Written exercise -
Update the data from the line with "Open 打印布局 print" up to and including the line with "(x=601, y=84)" by changing every "screenshot" to "capture", and give only those lines back with everything else left unchanged.

___ Entries supplied ___

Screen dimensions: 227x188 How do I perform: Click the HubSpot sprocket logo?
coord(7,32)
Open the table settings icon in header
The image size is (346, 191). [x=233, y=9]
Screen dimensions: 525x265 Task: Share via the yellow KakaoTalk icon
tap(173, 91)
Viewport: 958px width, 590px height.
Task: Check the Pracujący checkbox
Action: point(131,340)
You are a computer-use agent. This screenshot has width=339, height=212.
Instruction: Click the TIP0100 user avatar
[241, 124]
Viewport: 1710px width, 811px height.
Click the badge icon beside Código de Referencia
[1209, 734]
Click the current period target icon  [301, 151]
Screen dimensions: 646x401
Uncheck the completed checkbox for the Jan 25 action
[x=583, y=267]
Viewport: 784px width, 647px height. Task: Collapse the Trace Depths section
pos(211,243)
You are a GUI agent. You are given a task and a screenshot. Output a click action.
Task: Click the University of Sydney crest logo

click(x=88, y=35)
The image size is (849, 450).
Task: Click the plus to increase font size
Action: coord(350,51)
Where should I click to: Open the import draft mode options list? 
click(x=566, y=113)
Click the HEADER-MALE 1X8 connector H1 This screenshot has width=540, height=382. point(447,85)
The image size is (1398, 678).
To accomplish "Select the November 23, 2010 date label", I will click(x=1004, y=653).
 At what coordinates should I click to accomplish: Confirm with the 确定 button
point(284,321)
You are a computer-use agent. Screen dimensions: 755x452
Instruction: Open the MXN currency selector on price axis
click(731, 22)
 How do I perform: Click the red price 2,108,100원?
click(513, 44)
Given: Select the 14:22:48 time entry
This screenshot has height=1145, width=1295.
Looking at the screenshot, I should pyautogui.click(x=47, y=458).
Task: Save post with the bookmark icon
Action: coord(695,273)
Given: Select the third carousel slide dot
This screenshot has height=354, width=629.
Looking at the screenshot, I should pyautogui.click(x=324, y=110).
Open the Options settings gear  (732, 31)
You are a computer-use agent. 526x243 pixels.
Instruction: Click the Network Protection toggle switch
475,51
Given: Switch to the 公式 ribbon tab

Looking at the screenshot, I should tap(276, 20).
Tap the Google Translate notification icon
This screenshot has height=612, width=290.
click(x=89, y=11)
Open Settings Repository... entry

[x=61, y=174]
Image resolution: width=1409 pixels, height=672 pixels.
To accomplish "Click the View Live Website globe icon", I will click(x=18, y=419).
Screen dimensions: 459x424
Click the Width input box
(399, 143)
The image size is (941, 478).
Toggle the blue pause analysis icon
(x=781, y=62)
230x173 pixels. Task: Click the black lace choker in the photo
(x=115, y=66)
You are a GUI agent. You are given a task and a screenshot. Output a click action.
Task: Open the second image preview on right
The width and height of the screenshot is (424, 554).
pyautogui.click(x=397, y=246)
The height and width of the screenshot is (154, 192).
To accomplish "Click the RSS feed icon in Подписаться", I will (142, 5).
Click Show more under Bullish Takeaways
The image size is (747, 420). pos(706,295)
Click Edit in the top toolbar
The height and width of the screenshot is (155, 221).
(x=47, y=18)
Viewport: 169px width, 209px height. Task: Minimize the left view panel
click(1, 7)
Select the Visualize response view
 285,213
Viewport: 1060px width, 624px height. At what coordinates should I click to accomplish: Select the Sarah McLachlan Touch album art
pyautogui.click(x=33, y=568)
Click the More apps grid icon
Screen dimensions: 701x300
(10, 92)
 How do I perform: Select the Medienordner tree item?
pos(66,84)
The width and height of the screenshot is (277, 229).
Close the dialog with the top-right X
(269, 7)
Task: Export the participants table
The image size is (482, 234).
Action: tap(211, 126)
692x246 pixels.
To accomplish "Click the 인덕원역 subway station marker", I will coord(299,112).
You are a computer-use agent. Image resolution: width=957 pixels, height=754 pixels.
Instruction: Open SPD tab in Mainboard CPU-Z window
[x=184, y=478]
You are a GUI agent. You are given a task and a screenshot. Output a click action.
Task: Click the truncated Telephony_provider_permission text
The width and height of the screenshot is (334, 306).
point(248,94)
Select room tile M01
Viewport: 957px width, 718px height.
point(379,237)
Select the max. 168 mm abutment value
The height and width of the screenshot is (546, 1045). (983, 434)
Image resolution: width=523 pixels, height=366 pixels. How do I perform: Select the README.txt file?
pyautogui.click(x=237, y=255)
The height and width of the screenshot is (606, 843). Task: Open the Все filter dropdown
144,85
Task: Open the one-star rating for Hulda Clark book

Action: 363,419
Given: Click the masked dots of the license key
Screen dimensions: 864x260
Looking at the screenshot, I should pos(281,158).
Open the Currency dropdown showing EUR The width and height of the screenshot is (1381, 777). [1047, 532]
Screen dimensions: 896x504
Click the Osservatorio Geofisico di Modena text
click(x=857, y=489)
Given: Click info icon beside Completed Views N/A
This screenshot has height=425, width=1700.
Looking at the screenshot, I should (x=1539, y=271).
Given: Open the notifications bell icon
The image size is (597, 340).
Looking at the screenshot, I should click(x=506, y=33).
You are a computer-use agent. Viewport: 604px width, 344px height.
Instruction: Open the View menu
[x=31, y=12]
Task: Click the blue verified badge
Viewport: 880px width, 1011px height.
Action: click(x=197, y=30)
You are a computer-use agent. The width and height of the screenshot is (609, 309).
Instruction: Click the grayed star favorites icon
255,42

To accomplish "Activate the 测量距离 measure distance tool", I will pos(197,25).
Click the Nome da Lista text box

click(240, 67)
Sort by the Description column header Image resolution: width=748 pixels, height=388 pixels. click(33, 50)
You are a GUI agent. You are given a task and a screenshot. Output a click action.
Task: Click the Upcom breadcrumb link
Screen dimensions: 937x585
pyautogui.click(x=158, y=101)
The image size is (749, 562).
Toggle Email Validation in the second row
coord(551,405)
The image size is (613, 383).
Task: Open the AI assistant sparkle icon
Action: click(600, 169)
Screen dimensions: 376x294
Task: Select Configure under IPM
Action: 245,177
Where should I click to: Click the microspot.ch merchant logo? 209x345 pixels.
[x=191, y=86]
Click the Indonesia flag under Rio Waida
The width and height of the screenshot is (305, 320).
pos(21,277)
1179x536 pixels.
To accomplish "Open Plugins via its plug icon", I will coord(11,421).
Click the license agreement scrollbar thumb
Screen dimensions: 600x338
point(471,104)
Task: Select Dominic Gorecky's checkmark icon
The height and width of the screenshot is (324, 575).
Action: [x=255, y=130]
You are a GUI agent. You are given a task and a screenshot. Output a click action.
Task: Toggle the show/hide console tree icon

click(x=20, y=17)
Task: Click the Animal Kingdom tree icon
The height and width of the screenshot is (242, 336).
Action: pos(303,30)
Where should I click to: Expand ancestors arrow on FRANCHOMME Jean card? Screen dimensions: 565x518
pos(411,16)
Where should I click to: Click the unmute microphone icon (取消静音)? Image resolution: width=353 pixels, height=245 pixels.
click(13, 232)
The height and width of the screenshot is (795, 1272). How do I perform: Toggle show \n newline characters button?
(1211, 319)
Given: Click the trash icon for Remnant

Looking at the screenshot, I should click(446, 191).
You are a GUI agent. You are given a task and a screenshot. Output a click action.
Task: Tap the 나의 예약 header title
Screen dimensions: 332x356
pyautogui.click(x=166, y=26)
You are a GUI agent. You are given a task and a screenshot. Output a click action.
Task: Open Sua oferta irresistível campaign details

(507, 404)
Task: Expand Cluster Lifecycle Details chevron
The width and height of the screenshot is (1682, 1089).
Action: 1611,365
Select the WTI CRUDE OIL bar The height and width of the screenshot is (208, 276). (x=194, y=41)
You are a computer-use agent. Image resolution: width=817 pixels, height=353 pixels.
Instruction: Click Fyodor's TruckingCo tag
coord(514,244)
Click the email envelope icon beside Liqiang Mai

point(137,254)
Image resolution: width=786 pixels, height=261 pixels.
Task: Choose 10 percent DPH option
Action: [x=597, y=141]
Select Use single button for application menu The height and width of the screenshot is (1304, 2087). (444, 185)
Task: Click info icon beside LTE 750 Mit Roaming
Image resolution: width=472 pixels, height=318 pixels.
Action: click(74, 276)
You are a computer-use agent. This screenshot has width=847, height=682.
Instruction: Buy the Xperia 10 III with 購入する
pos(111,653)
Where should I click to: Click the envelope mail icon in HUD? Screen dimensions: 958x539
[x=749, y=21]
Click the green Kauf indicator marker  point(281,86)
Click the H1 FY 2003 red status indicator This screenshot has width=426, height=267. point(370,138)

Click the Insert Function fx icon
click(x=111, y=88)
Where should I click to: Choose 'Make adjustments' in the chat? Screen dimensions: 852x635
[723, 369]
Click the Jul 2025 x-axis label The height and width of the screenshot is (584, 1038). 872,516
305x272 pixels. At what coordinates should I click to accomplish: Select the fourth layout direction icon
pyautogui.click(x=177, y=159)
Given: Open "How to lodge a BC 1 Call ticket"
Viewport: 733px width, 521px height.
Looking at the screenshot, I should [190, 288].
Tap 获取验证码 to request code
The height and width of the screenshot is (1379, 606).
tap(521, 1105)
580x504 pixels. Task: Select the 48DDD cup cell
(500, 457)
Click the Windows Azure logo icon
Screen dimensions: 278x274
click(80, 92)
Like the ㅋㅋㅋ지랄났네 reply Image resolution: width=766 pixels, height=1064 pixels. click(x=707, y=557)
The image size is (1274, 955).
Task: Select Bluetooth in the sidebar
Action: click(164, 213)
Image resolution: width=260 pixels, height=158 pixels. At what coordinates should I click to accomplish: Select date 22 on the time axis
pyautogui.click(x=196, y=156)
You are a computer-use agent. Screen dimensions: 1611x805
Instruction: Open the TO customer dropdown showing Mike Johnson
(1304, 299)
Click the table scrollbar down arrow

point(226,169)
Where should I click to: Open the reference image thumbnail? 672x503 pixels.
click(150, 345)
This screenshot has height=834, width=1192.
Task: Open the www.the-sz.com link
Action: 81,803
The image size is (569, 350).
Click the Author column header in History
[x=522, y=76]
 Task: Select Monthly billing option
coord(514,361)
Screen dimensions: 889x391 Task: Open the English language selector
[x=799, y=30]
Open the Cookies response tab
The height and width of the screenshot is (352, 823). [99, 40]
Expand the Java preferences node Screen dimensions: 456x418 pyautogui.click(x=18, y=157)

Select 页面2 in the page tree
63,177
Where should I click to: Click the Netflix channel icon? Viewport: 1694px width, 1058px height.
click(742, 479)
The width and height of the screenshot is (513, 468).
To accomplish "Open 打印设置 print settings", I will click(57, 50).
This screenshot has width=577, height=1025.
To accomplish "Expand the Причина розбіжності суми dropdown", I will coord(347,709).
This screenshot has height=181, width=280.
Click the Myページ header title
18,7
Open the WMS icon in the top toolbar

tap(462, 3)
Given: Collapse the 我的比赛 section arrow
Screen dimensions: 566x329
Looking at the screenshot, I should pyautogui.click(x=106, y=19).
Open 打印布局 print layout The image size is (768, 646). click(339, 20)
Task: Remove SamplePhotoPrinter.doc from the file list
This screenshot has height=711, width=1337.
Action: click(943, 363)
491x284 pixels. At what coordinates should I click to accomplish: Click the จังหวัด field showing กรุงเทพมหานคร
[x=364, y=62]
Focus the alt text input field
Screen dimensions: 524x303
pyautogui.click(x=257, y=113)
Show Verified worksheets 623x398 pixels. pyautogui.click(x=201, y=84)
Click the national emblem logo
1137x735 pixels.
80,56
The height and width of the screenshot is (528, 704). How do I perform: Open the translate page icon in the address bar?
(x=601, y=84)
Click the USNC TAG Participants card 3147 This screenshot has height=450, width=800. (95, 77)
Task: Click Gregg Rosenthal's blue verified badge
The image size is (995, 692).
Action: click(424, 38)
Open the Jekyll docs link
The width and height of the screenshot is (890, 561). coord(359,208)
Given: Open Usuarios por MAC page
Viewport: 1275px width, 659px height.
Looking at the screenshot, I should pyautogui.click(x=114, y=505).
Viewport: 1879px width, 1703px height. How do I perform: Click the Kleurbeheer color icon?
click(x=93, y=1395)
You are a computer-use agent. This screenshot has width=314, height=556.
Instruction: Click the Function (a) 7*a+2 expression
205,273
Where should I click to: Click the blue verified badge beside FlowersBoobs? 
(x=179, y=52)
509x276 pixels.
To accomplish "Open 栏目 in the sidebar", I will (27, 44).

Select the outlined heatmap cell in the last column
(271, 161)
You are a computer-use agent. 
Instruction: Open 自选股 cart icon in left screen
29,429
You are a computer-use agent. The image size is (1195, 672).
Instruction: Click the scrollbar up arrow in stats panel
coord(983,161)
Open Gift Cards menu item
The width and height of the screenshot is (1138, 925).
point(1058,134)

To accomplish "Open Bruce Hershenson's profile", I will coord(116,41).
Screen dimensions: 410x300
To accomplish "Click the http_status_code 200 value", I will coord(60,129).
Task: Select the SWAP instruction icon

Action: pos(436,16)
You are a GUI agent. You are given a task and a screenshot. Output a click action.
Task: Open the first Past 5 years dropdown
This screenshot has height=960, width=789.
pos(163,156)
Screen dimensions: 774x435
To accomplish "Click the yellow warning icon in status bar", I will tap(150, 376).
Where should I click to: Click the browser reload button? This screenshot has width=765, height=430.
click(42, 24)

___

The result -
Open 打印布局 print layout The image size is (768, 646). click(339, 20)
Task: Remove SamplePhotoPrinter.doc from the file list
This capture has height=711, width=1337.
Action: click(943, 363)
491x284 pixels. At what coordinates should I click to accomplish: Click the จังหวัด field showing กรุงเทพมหานคร
[x=364, y=62]
Focus the alt text input field
Screen dimensions: 524x303
pyautogui.click(x=257, y=113)
Show Verified worksheets 623x398 pixels. pyautogui.click(x=201, y=84)
Click the national emblem logo
1137x735 pixels.
80,56
The height and width of the capture is (528, 704). How do I perform: Open the translate page icon in the address bar?
(x=601, y=84)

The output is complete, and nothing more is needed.